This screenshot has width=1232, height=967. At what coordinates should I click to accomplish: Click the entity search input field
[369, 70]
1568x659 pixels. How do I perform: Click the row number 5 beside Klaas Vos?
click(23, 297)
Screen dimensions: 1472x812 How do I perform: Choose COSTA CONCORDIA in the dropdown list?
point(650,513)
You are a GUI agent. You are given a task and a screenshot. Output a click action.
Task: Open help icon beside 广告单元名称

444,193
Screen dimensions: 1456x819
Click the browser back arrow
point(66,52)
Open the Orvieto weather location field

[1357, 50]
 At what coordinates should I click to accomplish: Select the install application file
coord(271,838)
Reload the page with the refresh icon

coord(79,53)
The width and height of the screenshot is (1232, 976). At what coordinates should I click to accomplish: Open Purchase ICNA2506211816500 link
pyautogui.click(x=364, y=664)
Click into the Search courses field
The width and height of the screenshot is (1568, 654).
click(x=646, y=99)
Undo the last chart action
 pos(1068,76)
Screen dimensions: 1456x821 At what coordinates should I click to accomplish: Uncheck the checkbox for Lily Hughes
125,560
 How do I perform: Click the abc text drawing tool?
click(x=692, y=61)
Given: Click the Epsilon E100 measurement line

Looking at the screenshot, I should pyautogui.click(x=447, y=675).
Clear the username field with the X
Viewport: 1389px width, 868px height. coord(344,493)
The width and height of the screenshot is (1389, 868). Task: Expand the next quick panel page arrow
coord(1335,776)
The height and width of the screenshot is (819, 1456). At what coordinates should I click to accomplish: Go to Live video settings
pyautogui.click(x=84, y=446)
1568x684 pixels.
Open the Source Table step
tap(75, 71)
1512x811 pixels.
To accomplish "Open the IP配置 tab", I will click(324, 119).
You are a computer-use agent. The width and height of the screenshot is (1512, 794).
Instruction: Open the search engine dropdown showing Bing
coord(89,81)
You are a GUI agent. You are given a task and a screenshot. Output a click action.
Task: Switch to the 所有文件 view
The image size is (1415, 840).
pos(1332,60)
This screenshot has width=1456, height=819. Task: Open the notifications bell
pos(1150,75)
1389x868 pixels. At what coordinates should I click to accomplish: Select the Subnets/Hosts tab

^^^^^^^^^^^^^^^^

> **What needs to be done**
What you hand back must match the records above exactly.

> **Exercise output**
This screenshot has width=1232, height=967. At what coordinates should I click to accomplish: Click the entity search input field
[369, 70]
1568x659 pixels. How do I perform: Click the row number 5 beside Klaas Vos?
click(23, 297)
Screen dimensions: 1472x812 How do I perform: Choose COSTA CONCORDIA in the dropdown list?
point(650,513)
You are a GUI agent. You are given a task and a screenshot. Output a click action.
Task: Open help icon beside 广告单元名称

444,193
Screen dimensions: 1456x819
Click the browser back arrow
point(66,52)
Open the Orvieto weather location field

[1357, 50]
 At what coordinates should I click to accomplish: Select the install application file
coord(271,838)
Reload the page with the refresh icon

coord(79,53)
The width and height of the screenshot is (1232, 976). At what coordinates should I click to accomplish: Open Purchase ICNA2506211816500 link
pyautogui.click(x=364, y=664)
Click into the Search courses field
The width and height of the screenshot is (1568, 654).
click(x=646, y=99)
Undo the last chart action
 pos(1068,76)
Screen dimensions: 1456x821 At what coordinates should I click to accomplish: Uncheck the checkbox for Lily Hughes
125,560
 How do I perform: Click the abc text drawing tool?
click(x=692, y=61)
Given: Click the Epsilon E100 measurement line

Looking at the screenshot, I should pyautogui.click(x=447, y=675).
Clear the username field with the X
Viewport: 1389px width, 868px height. coord(344,493)
The width and height of the screenshot is (1389, 868). Task: Expand the next quick panel page arrow
coord(1335,776)
The height and width of the screenshot is (819, 1456). At what coordinates should I click to accomplish: Go to Live video settings
pyautogui.click(x=84, y=446)
1568x684 pixels.
Open the Source Table step
tap(75, 71)
1512x811 pixels.
To accomplish "Open the IP配置 tab", I will click(324, 119).
You are a computer-use agent. The width and height of the screenshot is (1512, 794).
Instruction: Open the search engine dropdown showing Bing
coord(89,81)
You are a GUI agent. You are given a task and a screenshot. Output a click action.
Task: Switch to the 所有文件 view
The image size is (1415, 840).
pos(1332,60)
This screenshot has width=1456, height=819. Task: Open the notifications bell
pos(1150,75)
1389x868 pixels. At what coordinates should I click to accomplish: Select the Subnets/Hosts tab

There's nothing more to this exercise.